Im Gespräch mit Deutschlandfunk Kultur sagte Kritiker Stefan Keim, dass Teile der Premiere von "Land des Lächelns" von Franz Léhar in der Wuppertaler Inszenierung für ihn vom Humor her geradezu ins Rassistische gegangen seien:
"Die Inszenierung von Guy Montavon versucht überhaupt nicht, das Stück zu reflektieren oder irgendwie in die Gegenwart zu transportieren."
Klamauk der 50er-Jahre
Dass auf der Bühne chinesische Soldaten als absolute Idioten dargestellt würden, habe ihn besonders geärgert - und an Filme der 50er- und 60er-Jahre erinnert:
"Das ist eine Form von rassistischem Klamauk, den wir eigentlich überwunden haben."
Ausgewogene Veralberung zweier Welten?
Diesen Rassismusvorwurf konnte der Intendant der Wuppertaler Bühnen, Berthold Schneider, beim Streitgespräch nicht nachvollziehen. Man habe die zwei Welten der beiden Liebenden, des chinesischen Prinzen Sou-Chong und der Grafentochter Lisa beschrieben: Peking und Wien zu Beginn des 20. Jahrhunderts. Und natürlich habe man die chinesischen Soldaten überzeichnet und als Karikaturen dargestellt. Aber auch die Wiener seien in der Inszenierung extrem dargestellt. Daran habe Keim allerdings keine Kritik geäußert.

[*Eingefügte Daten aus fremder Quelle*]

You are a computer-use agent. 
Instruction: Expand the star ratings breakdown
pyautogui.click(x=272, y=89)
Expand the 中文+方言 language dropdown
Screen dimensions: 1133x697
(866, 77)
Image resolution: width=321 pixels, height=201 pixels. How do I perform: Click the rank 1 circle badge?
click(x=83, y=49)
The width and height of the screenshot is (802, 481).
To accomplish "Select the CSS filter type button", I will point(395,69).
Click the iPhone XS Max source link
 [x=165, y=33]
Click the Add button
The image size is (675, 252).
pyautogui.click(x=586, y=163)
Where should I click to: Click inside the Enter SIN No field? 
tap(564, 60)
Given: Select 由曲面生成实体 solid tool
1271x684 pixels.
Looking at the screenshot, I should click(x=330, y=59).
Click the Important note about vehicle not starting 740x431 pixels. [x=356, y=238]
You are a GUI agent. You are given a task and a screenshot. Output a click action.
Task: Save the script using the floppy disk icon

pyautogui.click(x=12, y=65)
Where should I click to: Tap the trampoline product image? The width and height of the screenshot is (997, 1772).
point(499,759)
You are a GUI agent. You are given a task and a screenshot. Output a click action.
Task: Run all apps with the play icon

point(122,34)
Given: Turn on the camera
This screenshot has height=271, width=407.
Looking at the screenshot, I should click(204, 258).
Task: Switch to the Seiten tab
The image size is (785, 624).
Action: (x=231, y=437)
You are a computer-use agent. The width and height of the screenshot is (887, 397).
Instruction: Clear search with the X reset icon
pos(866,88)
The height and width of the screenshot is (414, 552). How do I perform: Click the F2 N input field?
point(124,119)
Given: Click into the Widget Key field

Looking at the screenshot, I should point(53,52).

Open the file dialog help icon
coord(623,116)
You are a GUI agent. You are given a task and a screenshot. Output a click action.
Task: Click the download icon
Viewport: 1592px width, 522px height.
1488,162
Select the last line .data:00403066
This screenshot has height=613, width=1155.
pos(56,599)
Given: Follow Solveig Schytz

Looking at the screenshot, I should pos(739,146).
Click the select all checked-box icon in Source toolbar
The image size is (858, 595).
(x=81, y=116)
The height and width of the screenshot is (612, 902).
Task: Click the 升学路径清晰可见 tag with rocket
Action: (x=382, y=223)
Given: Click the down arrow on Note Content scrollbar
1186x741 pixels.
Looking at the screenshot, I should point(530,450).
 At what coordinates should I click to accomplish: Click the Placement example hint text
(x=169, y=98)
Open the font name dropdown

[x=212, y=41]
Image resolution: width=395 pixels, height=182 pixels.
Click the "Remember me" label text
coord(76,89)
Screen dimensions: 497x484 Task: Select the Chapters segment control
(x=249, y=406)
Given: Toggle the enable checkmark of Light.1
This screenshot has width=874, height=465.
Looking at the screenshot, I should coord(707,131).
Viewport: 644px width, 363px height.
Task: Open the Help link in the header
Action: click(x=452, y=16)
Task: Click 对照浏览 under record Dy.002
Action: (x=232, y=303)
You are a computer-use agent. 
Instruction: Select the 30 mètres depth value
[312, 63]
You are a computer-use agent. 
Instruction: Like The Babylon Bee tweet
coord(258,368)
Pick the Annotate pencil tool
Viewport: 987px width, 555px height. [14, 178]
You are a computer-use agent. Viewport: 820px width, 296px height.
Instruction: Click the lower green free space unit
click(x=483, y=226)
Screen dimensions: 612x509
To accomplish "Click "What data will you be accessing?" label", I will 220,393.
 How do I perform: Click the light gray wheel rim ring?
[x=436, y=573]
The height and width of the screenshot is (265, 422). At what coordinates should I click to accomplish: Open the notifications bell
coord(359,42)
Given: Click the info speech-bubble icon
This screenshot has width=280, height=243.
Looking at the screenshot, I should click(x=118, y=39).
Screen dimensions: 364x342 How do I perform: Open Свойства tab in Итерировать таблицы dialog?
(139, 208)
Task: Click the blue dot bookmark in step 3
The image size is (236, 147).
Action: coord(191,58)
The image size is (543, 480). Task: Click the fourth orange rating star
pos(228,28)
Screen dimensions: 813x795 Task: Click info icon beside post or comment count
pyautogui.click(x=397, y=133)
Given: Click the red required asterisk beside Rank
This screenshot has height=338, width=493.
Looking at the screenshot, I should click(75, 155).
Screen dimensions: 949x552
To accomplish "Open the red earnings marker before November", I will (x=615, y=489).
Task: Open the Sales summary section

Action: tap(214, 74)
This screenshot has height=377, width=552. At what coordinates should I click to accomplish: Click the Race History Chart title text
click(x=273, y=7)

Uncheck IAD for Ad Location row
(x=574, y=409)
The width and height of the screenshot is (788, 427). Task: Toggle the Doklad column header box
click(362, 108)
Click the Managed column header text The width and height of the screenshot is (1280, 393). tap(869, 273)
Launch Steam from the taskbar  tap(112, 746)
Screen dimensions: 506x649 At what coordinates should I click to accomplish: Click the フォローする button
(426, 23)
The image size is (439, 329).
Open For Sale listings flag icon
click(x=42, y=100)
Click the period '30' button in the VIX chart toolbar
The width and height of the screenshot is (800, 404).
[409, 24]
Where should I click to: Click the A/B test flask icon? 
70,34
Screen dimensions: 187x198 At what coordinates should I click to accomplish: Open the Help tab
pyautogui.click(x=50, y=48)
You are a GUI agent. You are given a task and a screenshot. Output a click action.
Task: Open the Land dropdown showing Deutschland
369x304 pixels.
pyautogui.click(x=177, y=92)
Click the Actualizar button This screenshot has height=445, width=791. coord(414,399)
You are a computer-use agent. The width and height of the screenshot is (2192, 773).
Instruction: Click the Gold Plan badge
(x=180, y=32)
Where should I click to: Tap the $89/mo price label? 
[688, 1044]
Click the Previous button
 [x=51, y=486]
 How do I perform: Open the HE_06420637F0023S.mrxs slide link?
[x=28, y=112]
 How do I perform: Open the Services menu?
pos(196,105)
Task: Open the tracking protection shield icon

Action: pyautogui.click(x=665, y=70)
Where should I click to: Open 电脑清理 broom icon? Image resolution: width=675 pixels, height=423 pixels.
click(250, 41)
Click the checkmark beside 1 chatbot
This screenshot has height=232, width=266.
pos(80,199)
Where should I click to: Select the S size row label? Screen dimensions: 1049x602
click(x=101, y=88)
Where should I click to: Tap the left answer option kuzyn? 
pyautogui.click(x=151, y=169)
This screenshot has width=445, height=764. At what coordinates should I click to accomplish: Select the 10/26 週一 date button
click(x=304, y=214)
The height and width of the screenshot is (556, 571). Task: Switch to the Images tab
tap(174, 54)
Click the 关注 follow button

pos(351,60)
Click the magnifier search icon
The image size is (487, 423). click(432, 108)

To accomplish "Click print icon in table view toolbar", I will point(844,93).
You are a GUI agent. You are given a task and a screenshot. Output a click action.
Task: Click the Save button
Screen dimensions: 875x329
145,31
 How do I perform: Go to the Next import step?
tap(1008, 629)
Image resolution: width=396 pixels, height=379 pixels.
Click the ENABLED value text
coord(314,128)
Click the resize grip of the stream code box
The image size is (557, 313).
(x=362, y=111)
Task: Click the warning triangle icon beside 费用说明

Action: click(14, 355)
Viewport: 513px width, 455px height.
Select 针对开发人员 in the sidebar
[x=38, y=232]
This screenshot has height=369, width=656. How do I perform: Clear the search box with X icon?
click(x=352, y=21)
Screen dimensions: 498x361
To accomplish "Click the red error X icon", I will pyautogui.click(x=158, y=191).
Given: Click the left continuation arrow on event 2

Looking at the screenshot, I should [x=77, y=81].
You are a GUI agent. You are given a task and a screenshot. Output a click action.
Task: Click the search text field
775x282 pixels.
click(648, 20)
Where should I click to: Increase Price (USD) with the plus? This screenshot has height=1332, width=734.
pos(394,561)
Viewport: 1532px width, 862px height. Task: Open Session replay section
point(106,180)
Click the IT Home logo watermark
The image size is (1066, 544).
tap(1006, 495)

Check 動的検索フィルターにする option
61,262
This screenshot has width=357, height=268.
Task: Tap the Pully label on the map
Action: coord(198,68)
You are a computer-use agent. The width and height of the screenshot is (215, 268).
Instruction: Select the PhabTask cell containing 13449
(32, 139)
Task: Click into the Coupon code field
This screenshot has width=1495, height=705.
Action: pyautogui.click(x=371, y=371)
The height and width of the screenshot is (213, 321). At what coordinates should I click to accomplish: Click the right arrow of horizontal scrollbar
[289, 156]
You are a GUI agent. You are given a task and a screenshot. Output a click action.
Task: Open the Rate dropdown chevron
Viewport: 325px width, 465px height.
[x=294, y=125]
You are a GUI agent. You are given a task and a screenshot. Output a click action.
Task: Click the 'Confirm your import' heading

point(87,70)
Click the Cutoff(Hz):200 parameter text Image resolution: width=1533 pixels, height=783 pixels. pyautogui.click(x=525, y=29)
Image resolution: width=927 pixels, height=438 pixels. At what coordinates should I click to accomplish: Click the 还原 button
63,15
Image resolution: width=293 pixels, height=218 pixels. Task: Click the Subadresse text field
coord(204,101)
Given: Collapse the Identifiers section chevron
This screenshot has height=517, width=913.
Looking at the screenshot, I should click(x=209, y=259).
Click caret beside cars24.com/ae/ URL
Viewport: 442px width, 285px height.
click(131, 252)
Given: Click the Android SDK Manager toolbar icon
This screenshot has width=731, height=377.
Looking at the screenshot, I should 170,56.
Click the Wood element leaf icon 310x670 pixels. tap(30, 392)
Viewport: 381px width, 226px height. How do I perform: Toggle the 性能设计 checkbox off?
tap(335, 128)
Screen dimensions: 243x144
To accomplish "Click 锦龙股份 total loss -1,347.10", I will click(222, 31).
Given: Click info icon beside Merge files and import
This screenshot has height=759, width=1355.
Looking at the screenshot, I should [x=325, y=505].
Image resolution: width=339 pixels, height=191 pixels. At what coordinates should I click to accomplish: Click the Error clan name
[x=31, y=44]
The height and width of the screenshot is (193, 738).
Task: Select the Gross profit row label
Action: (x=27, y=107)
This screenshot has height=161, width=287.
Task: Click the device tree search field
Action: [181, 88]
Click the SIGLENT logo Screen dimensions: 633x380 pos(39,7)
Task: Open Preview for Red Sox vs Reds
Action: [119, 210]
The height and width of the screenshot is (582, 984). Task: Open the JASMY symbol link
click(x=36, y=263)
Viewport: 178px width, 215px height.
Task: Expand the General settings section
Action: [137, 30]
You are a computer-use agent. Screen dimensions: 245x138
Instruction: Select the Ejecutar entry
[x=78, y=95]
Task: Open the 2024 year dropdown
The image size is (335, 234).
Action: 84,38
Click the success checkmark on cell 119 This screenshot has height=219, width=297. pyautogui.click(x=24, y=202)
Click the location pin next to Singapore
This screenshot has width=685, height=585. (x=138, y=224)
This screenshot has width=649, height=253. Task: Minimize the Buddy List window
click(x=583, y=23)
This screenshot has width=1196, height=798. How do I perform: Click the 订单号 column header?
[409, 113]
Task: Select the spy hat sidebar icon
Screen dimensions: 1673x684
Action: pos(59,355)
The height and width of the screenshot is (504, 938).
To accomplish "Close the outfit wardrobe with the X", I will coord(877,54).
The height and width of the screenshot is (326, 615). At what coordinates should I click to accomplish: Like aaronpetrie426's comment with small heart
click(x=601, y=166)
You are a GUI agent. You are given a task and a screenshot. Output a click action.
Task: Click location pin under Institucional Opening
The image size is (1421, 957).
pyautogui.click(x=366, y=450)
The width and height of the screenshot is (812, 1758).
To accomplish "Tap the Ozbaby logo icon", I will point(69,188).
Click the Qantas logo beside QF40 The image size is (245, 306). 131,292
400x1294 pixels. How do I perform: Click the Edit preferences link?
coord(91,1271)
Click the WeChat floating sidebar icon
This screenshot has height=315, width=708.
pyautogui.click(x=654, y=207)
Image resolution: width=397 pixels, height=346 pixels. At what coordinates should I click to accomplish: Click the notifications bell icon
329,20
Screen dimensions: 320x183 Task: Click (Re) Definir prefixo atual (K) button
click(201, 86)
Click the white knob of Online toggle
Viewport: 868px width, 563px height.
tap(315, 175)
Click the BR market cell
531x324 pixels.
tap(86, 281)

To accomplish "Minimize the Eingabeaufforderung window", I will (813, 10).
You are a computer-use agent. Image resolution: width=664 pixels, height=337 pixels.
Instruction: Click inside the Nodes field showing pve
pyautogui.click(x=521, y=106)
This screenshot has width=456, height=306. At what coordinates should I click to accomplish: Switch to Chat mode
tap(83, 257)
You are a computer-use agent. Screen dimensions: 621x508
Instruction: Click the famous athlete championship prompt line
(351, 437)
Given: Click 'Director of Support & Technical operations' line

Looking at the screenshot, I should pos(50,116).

Berthold Schneider: "Wir sehen eine Wiener Hofgesellschaft, wo die höchste Elite des Landes gezeigt wird – natürlich alle mit viel Lametta an den Schultern. Und die Gräfin ist völlig betrunken. Wir sehen die Männer miteinander sprechen – sich in einem Satz fünf Mal voreinander verbeugen, weil das eben starres Zeremoniell ist – worüber die Zuschauer natürlich auch sehr gelacht haben."
Diese Inszenierung mache sich über beide Welten lustig, so Intendant Schneider. Der Rassismusvorwurf gegenüber den Österreichern sei von Keim allerdings nicht thematisiert worden.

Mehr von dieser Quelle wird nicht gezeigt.